---
title: "How cartel violence is creeping into Mexico's local soccer"
description: "In parts of Mexico, the soccer field — long a refuge of community and weekend joy — is increasingly entangled in the country's organized-crime violence, as gangs extort teams, recruit young players and, on occasion, turn matches into massacres."
category: "World"
category_url: https://newsparlor.com/category/world
author: "Priya Sharma"
published: 2026-06-30T13:18:00.000Z
updated: 2026-06-30T13:18:00.000Z
canonical: https://newsparlor.com/article/mexico-cartel-violence-local-soccer
tags: ["mexico", "cartels", "soccer", "organized-crime", "security"]
---
# How cartel violence is creeping into Mexico's local soccer

In parts of Mexico, the soccer field — long a refuge of community and weekend joy — is increasingly entangled in the country's organized-crime violence, as gangs extort teams, recruit young players and, on occasion, turn matches into massacres.
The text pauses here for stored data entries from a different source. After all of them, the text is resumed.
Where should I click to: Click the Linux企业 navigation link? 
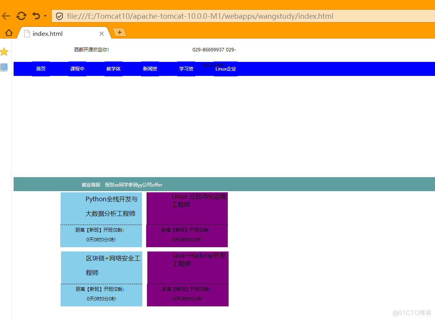pyautogui.click(x=225, y=69)

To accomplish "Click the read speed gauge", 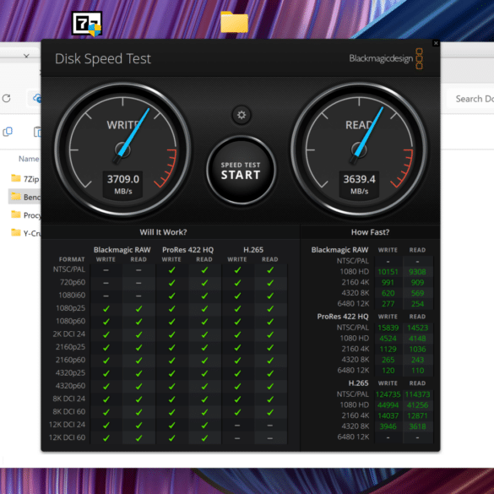I will click(359, 150).
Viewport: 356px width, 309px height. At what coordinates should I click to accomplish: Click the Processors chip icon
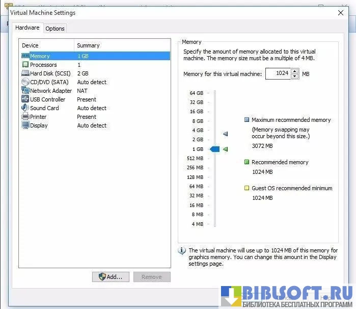(x=25, y=65)
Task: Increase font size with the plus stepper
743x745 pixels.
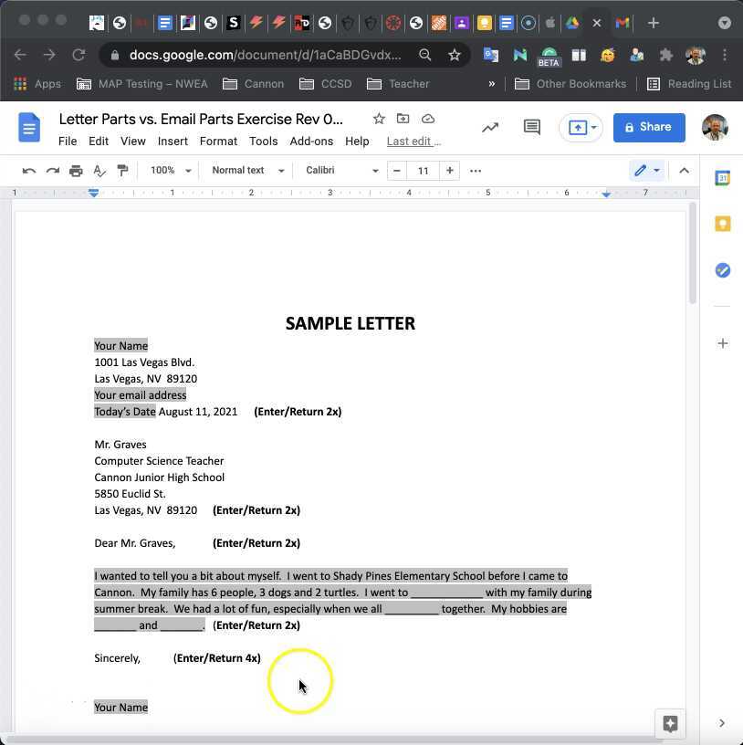Action: (449, 170)
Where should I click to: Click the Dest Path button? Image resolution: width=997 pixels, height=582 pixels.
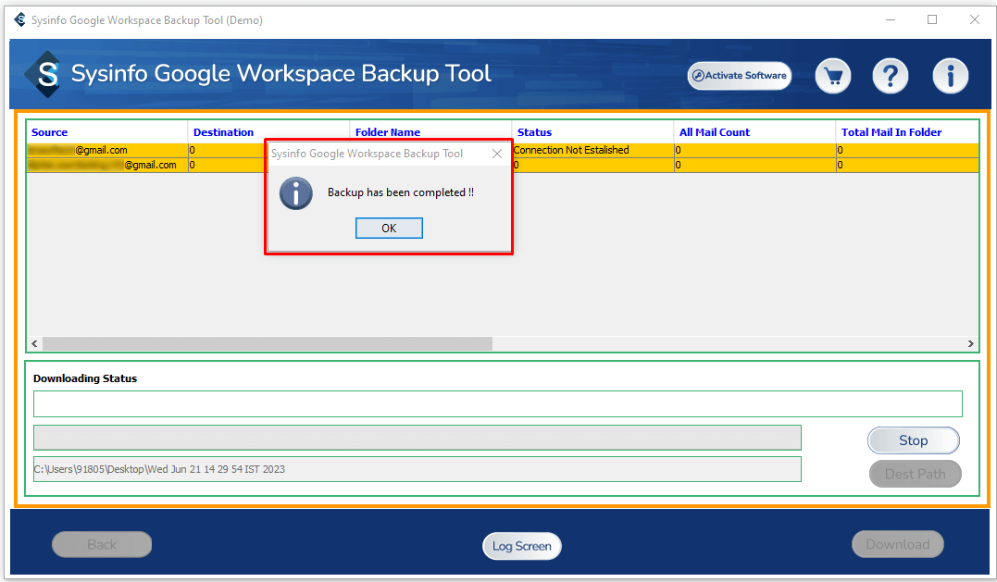pyautogui.click(x=915, y=474)
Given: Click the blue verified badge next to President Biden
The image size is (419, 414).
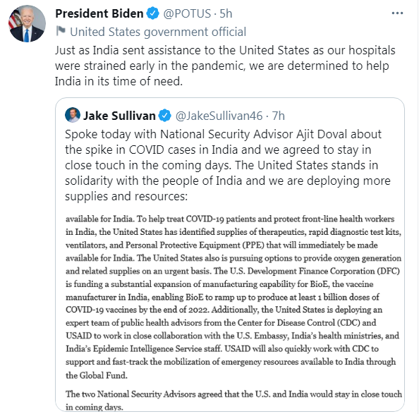Looking at the screenshot, I should click(153, 13).
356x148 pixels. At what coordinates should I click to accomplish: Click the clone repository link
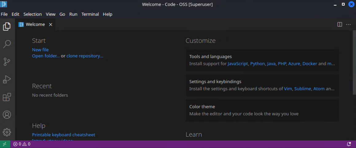point(85,56)
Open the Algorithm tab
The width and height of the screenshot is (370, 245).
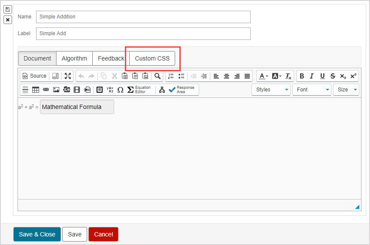pyautogui.click(x=74, y=58)
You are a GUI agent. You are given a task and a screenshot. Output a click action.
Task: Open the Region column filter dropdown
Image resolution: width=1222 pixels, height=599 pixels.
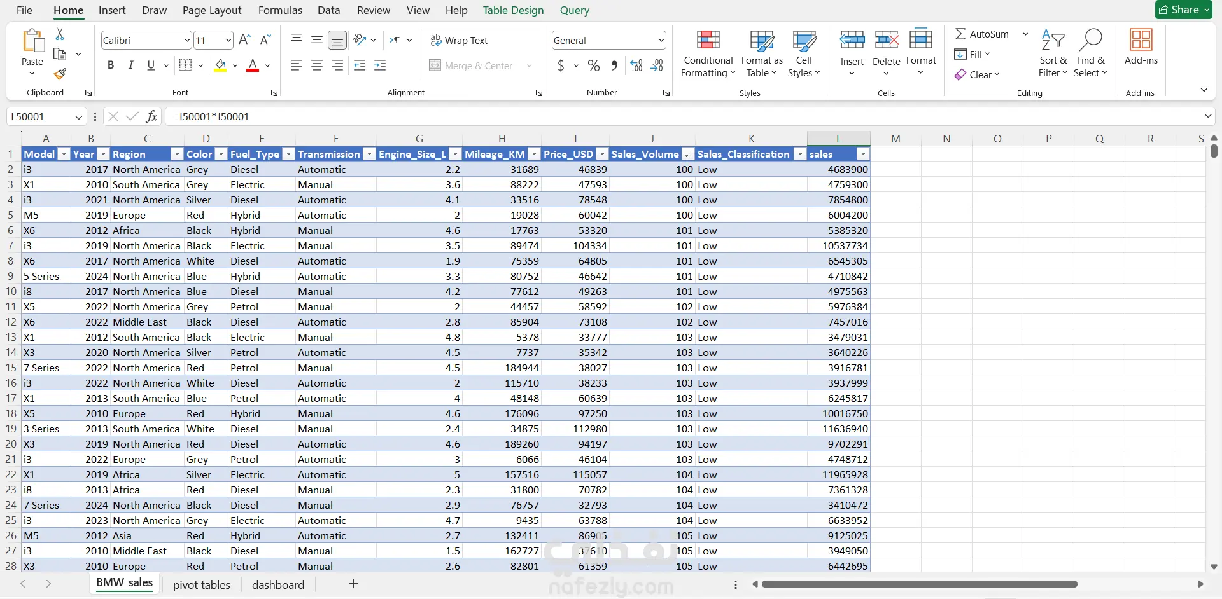[177, 154]
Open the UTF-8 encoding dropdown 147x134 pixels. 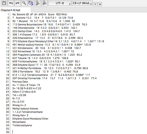[x=60, y=3]
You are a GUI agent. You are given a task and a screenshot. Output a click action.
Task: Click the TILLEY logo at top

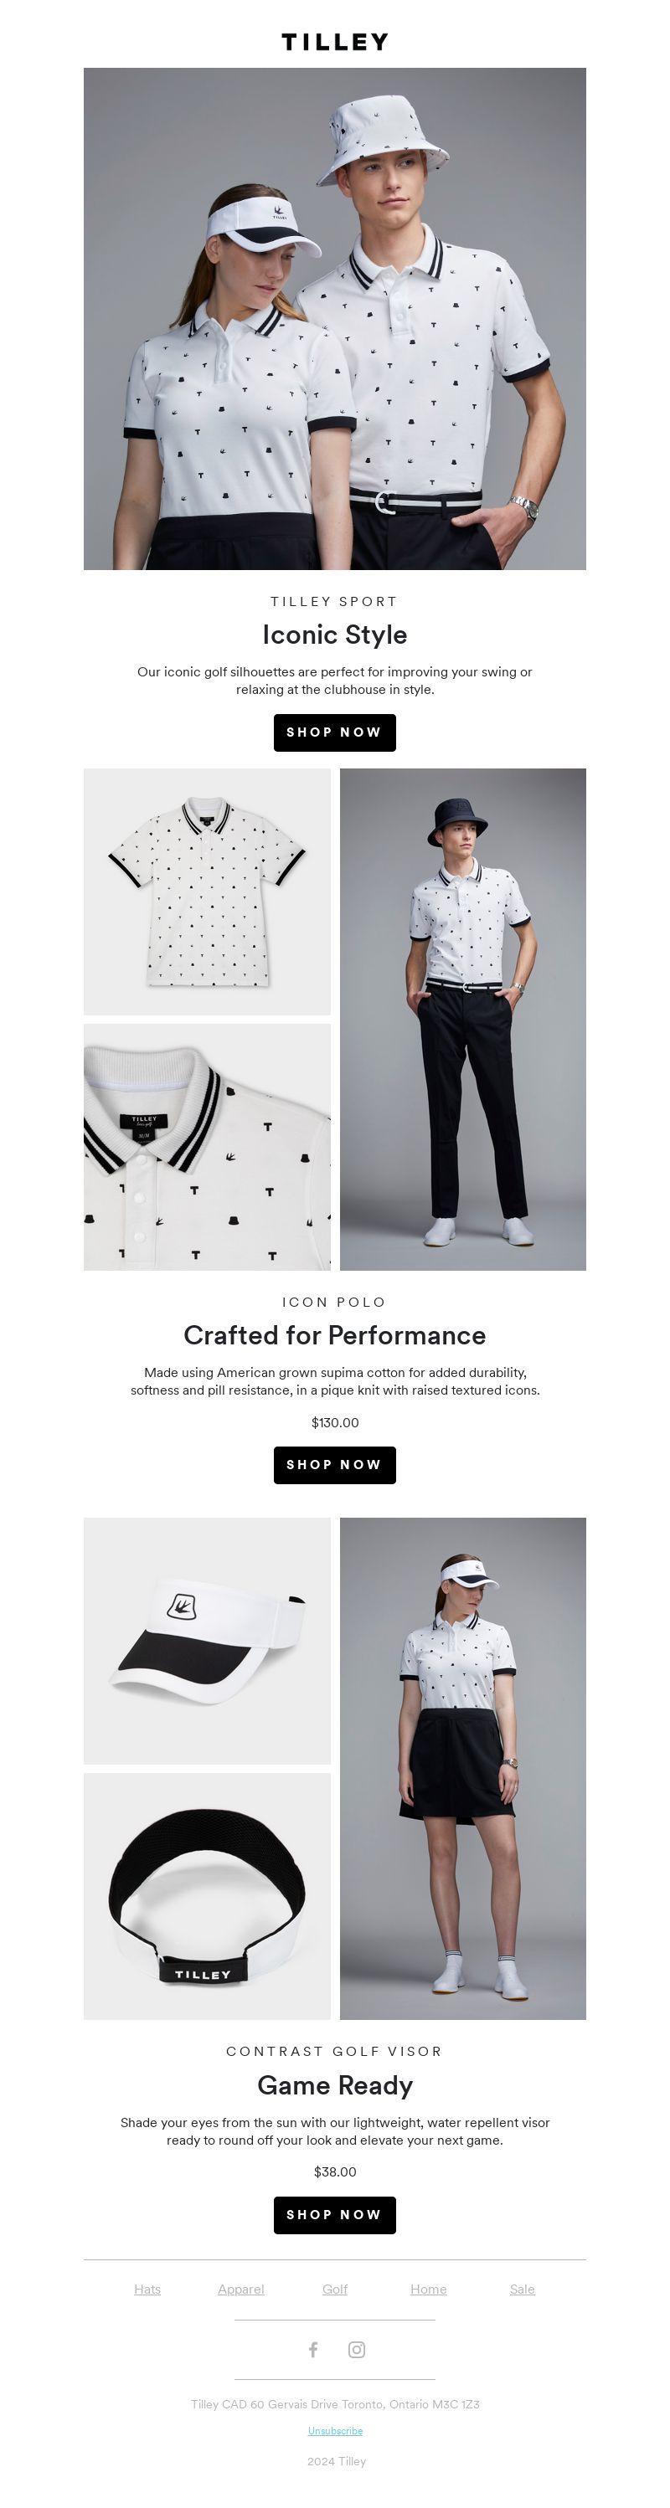pyautogui.click(x=335, y=42)
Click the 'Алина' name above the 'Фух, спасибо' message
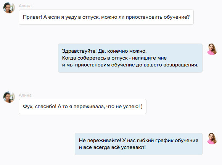 point(25,95)
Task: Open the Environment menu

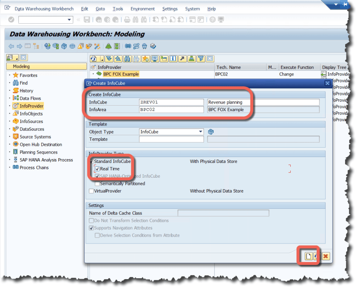Action: 143,9
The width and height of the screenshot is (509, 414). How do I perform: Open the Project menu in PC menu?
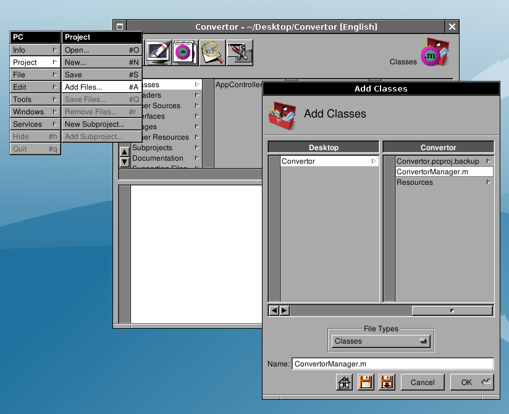pyautogui.click(x=34, y=62)
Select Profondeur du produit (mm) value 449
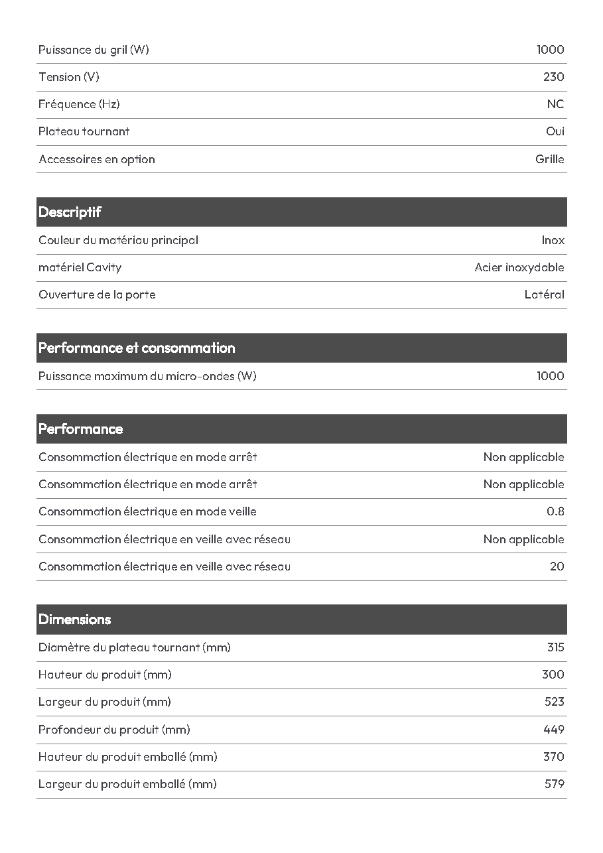 [554, 730]
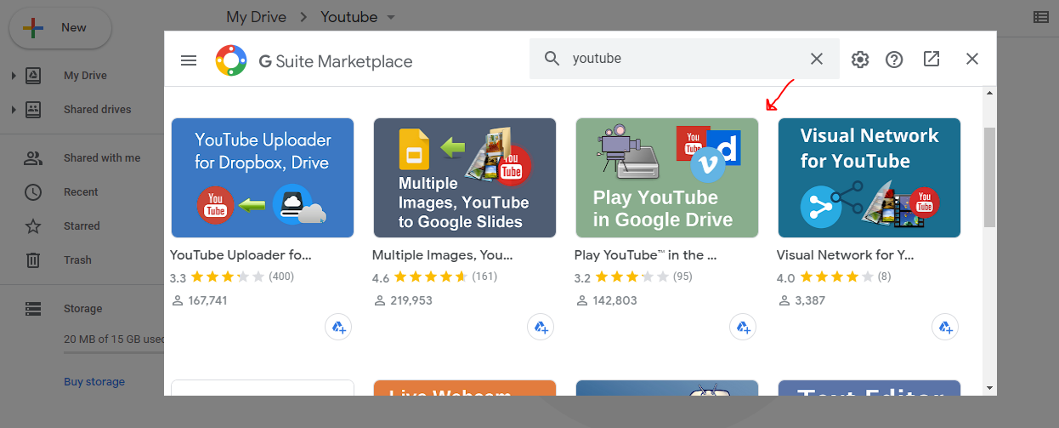The width and height of the screenshot is (1059, 428).
Task: Open the Visual Network for YouTube thumbnail
Action: click(x=869, y=178)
For generations, the neighborhood soccer pitch has been one of Mexico's safest, happiest places. In the states worst hit by cartel violence, that is no longer something families can take for granted.

## A match turned deadly

The danger was laid bare one evening in late January, when gunmen arrived at an amateur field in Salamanca, in the central state of Guanajuato, and opened fire as a match was finishing. At least 11 people were killed and a dozen more wounded, [PBS reported](https://www.pbs.org/newshour/world/gunmen-in-central-mexico-kill-11-wound-12-after-soccer-match-authorities-say). Local officials condemned the attack, and investigators [linked it to the turf war](https://www.cnn.com/2026/01/26/americas/mexico-soccer-field-attack-salamanca-guanajuato-latam-intl) between the Santa Rosa de Lima gang and the Jalisco New Generation Cartel, known by its Spanish initials CJNG. Guanajuato has for years been among Mexico's most violent states, with several criminal groups fighting for control.

## More than crossfire

The violence is not only a matter of being caught in the crossfire. Local reporting has described how, in places such as Celaya, criminal groups have sought to co-opt grassroots soccer — extorting clubs for protection money, using youth teams as a pool for recruitment, and treating the pitch as one more piece of contested neighborhood turf, [as Prism reported](https://www.prismnews.com/news/cartels-turn-celaya-soccer-fields-into-battlegrounds-for). At the professional level, Mexican media have reported alleged links between cartels and some clubs, and the sport has not been immune to violence in its stadiums: a fan was shot and killed during a brawl at a match between Guadalajara's Chivas and Tijuana in 2024, [according to InSight Crime](https://insightcrime.org/news/the-insight-take-the-real-risks-of-mexicos-world-cup/).

## Fear in the stands

For ordinary fans and players, the toll is measured in fear. In communities where shootings are common, people describe watching or playing with one eye on the exits, and some avoid public gatherings altogether. "I really like football, but … we're nervous," a farmer in the violence-hit state of Michoacán [told the Washington Times](https://www.washingtontimes.com/news/2026/jun/26/mexicos-world-cup-joy-muted-regions-country-gripped-cartel-violence/), capturing a wariness that has spread through many towns.

## A nation under strain

The backdrop is a country still grappling with extraordinary levels of violence, even amid some recent improvement. Mexico recorded about 23,374 homicides in 2025 — down roughly 30 percent from the year before — though Guanajuato alone accounted for around a tenth of them, [according to Mexico News Daily](https://mexiconewsdaily.com/news/mexico-homicide-rate-2026/). The instability can reach the sport from the top down, too: in February, the military's killing of the CJNG leader Nemesio Oseguera Cervantes, known as "El Mencho," [set off retaliatory violence](https://www.aljazeera.com/news/2026/2/22/mexico-announces-killing-of-drug-cartel-kingpin-el-mencho) that forced the postponement of professional matches.

## The response

President Claudia Sheinbaum's government has promised a tougher, intelligence-led security strategy, targeting the finances of criminal groups and corruption within the state, and [pledged heavy security](https://www.aljazeera.com/news/2026/3/6/mexicos-sheinbaum-pledges-robust-world-cup-security-in-visit-to-jalisco) around major events. For the families who once thought of the local pitch as untouchable, however, the deeper challenge is restoring a sense that the simplest pleasures of the game can again be enjoyed without fear.